FormerRecruitingGuru
Making Recruiting Great Again
This is taken directly from my University's website:
"Tulane University’s most popular and acclaimed multidisciplinary major, the Political Economy major aims to promote sustained reflection on the multiple connections between political and economic activities and institutions.
The Political Economy major supports and promotes Tulane University’s mission to create, communicate and conserve knowledge in order to enrich the capacity of individuals, organizations and communities to think, to learn, to act and to lead with integrity and wisdom.
The political economy major aims to promote sustained reflection on the interrelations of political and economic activities and institutions. It provides undergraduate students with the basic skills of economic analysis. The major is also based firmly on the view that the study of the interrelations of politics and economics has a rich humanistic tradition and that its pursuit can encourage sustained reflection on fundamental values.

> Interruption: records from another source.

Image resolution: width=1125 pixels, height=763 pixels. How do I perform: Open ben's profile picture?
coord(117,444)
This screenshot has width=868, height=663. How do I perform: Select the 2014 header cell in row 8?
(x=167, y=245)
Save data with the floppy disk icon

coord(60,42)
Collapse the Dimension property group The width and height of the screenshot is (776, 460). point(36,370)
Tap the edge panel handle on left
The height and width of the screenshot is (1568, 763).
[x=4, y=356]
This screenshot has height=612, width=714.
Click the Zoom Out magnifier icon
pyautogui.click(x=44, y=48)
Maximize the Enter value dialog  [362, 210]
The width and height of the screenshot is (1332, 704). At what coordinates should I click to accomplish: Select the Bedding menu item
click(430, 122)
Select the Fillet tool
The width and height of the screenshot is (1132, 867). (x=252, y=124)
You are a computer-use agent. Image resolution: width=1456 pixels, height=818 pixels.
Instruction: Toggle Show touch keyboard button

Political economy is a multidisciplinary major built on a core of eight required courses and five elective courses drawn from economics, political science, history and philosophy.
This major is designed to avoid the sometimes excessive specialization that characterizes more traditional undergraduate majors. While providing students basic skills of economic analysis, the political economy major at Tulane is distinctively based on the view that technical economic analysis should not be divorced from a broader concern for understanding the moral and historical foundations of economic institutions and political structures."
Essentially, I studied economics, political science, history, and philosophy with the goal of exploring both the relationship between economic and political institutions as well as that between the individual and the state. The most common application of this degree are law school, government work, and business.
I’ll be honest that sounds like a cash grab degree. Luckily that will be not applicable if you commission.